But why would any hardware driver implement this program type, instead
of the proper TX hook? I thought the whole idea of this "third"
not-quite-TX program type was the virtualisation offload case.
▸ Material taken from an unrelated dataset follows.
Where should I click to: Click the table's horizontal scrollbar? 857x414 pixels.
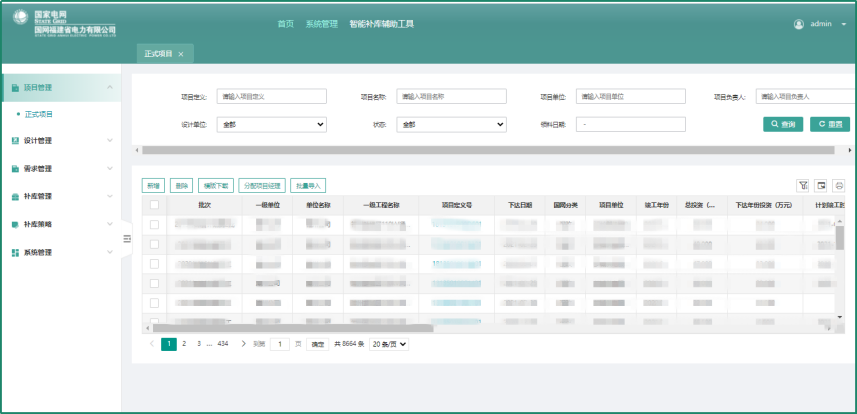pos(290,327)
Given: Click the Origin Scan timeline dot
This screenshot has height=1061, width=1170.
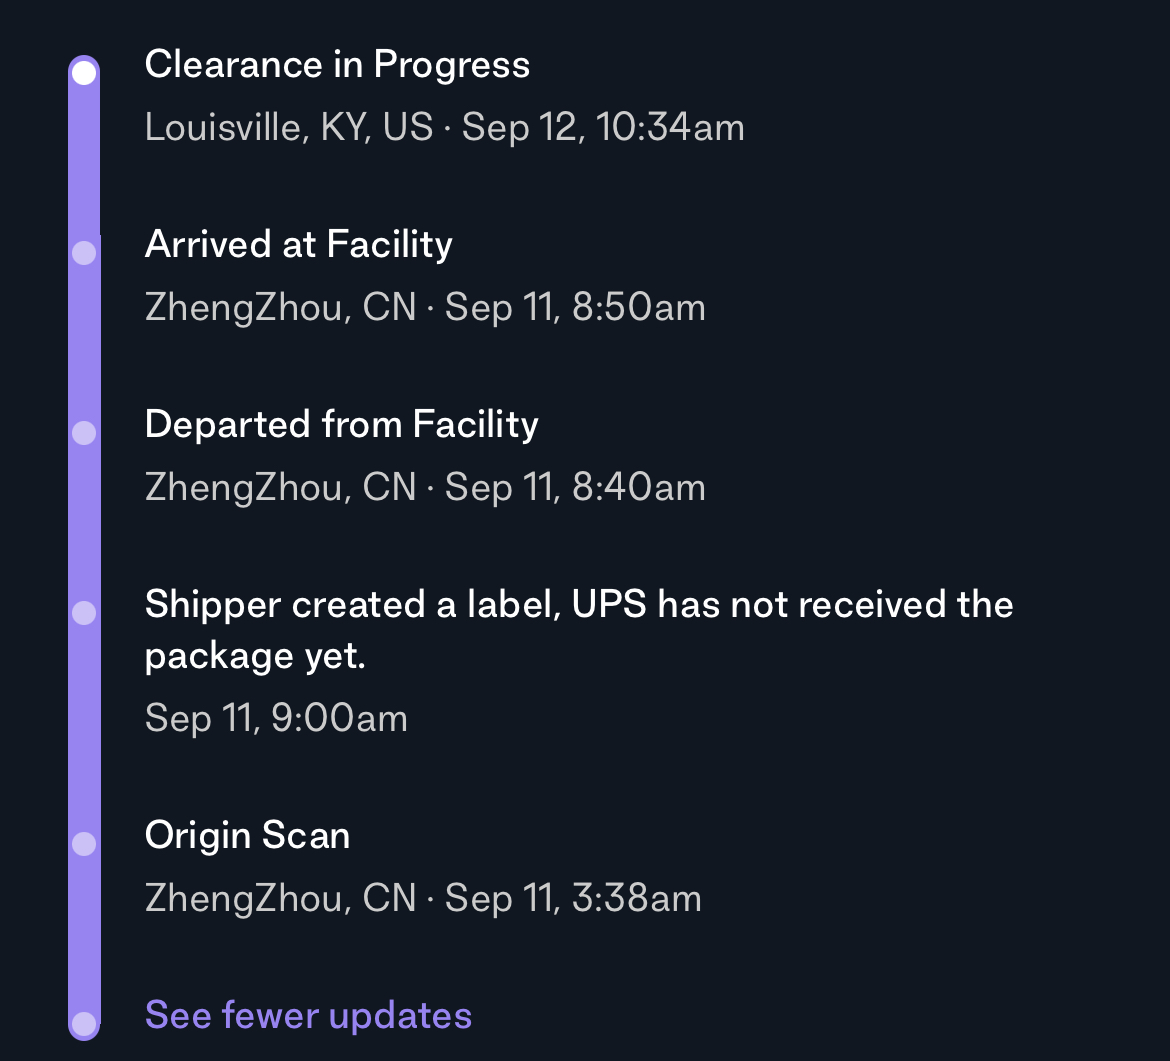Looking at the screenshot, I should pos(84,844).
If you
just want to be able to run eBPF code in the TX path, why not implement
the proper TX hook straight away?

-Toke

Patch
diff mbox series

diff --git a/include/uapi/linux/bpf.h b/include/uapi/linux/bpf.h
index 033d90a2282d..72f2a9a4621e 100644
--- a/include/uapi/linux/bpf.h
+++ b/include/uapi/linux/bpf.h
@@ -209,6 +209,7 @@  enum bpf_attach_type {
 	BPF_TRACE_RAW_TP,
 	BPF_TRACE_FENTRY,
 	BPF_TRACE_FEXIT,
+	BPF_XDP_EGRESS,
 	__MAX_BPF_ATTACH_TYPE
 };
 
diff --git a/net/core/filter.c b/net/core/filter.c
index 17de6747d9e3..a903f3a15d74 100644
--- a/net/core/filter.c
+++ b/net/core/filter.c
@@ -6803,6 +6803,14 @@  static bool xdp_is_valid_access(int off, int size,
 		return false;
 	}
 
+	if (prog->expected_attach_type == BPF_XDP_EGRESS) {
+		switch (off) {
+		case offsetof(struct xdp_md, rx_queue_index):
+		case offsetof(struct xdp_md, ingress_ifindex):
+			return false;
+		}
+	}
+
 	switch (off) {
 	case offsetof(struct xdp_md, data):
 		info->reg_type = PTR_TO_PACKET;
diff --git a/tools/include/uapi/linux/bpf.h b/tools/include/uapi/linux/bpf.h
index 033d90a2282d..72f2a9a4621e 100644
--- a/tools/include/uapi/linux/bpf.h
+++ b/tools/include/uapi/linux/bpf.h
@@ -209,6 +209,7 @@  enum bpf_attach_type {
 	BPF_TRACE_RAW_TP,
 	BPF_TRACE_FENTRY,
 	BPF_TRACE_FEXIT,
+	BPF_XDP_EGRESS,
 	__MAX_BPF_ATTACH_TYPE
 };